A Câmara Municipal de Belo Horizonte (CMBH) publicou, nesta segunda-feira (11/5), normas a serem seguidas por todos os seus agentes públicos durante as eleições de 2026. A deliberação, publicada no Diário Oficial do Município (DOM), define que quem usar a estrutura do Legislativo para beneficiar candidatos comete irregularidade grave e pode perder o cargo ou o emprego.

As regras valem para vereadores, servidores concursados, ocupantes de cargos de confiança, terceirizados e até estagiários. Conforme a deliberação, o objetivo é evitar que a "máquina pública" seja usada como ferramenta de campanha.

O que pode causar a perda do cargo?

Confira os principais pontos de atenção para os servidores:

Uso de bens e materiais:

  • Equipamentos e internet: É proibido usar e-mail institucional, computadores, banco de dados ou o site da Câmara para qualquer ato de campanha ou propaganda, mesmo fora do expediente;
  • Carros: Não se pode transportar material de campanha em veículos oficiais ou alugados;
  • Estacionamento: Carros particulares com adesivos ou "plotagem" de candidatos não podem entrar no estacionamento da CMBH, a menos que a propaganda seja tampada;
  • Materiais de consumo: É vedado o uso de qualquer material ou serviço custeado pela Câmara (como impressos) que ultrapasse as regras do Regimento Interno;
  • Símbolos oficiais: Proibido usar marcas, frases ou imagens que se pareçam com as da Câmara em propagandas de candidatos.

No ambiente da Câmara:

  • Propaganda visual: Não pode fixar ou distribuir panfletos, bótons, adesivos ou cartazes dentro da Câmara ou nos muros, cercas, árvores e jardins da Casa;
  • Som: O uso de alto-falantes para fins eleitorais deve manter distância mínima de 200 metros da sede da CMBH;
  • Espaço físico: É proibido ceder salas ou móveis da Câmara para candidatos ou partidos (exceto para convenções partidárias nos plenários, conforme a lei).
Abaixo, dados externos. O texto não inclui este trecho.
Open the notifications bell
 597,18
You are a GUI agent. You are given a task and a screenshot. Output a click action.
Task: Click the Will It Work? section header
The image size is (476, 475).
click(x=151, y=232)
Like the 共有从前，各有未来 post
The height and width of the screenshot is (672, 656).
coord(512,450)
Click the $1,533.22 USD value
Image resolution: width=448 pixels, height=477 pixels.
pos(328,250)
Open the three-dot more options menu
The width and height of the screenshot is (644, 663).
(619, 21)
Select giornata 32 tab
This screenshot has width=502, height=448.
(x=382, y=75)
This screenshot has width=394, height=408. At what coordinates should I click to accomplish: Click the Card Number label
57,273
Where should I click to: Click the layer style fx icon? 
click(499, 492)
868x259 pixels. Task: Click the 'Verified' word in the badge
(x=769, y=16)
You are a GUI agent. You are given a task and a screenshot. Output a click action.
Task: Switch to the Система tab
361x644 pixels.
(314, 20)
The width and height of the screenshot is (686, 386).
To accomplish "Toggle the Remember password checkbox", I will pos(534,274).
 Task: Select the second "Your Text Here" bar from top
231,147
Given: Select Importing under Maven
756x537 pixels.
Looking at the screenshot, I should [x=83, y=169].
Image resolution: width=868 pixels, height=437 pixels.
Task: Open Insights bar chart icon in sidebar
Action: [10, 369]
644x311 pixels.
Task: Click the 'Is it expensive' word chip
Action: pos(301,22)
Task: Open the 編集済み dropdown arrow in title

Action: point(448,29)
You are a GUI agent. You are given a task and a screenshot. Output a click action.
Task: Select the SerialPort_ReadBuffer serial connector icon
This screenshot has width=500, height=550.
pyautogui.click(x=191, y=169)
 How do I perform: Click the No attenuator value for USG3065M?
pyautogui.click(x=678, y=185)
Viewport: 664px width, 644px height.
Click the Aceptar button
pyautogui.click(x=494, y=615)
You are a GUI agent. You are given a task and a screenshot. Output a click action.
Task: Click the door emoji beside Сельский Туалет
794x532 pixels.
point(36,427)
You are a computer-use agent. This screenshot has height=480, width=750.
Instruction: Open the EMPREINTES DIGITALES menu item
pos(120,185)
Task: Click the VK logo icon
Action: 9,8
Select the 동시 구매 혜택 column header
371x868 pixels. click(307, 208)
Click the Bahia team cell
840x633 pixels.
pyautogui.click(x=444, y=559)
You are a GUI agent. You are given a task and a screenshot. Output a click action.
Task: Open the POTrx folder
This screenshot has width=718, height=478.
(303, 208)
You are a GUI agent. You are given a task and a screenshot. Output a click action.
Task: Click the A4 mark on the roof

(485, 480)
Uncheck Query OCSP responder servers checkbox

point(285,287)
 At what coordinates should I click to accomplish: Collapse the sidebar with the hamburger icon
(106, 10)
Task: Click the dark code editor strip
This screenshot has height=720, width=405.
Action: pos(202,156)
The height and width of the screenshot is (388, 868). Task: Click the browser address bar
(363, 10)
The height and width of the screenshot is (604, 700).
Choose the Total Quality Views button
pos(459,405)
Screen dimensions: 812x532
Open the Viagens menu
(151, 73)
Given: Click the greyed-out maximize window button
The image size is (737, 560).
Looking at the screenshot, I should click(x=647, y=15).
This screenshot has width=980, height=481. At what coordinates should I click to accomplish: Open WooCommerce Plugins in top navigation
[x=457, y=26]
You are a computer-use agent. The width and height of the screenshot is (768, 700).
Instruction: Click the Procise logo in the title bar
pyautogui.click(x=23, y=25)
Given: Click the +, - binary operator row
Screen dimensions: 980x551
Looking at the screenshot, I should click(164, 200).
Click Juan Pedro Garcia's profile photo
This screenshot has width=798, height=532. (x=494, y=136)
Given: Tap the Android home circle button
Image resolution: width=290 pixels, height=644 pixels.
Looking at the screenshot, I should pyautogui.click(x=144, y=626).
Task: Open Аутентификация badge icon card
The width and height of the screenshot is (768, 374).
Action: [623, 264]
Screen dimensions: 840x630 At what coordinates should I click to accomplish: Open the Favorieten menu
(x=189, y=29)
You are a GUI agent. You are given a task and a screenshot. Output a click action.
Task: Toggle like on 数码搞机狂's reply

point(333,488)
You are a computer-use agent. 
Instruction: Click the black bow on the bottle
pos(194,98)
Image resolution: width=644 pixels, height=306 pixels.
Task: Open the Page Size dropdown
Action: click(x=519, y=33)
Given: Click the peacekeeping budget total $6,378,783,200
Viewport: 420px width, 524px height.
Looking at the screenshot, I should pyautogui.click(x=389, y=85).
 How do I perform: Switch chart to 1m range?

Conduta do Agente Público:

  • Horário de trabalho: Servidores não podem trabalhar para comitês de campanha durante o expediente (salvo se estiverem licenciados);
  • Promoção pessoal: É proibido usar a distribuição gratuita de bens e serviços sociais pagos pelo governo para fazer propaganda de candidatos;
  • Links e Sites: Não se pode colocar links no site oficial da Câmara que direcionem para as páginas pessoais de candidatos;
  • Propaganda antecipada: Agentes não podem realizar atos de campanha antes do prazo permitido pela lei federal.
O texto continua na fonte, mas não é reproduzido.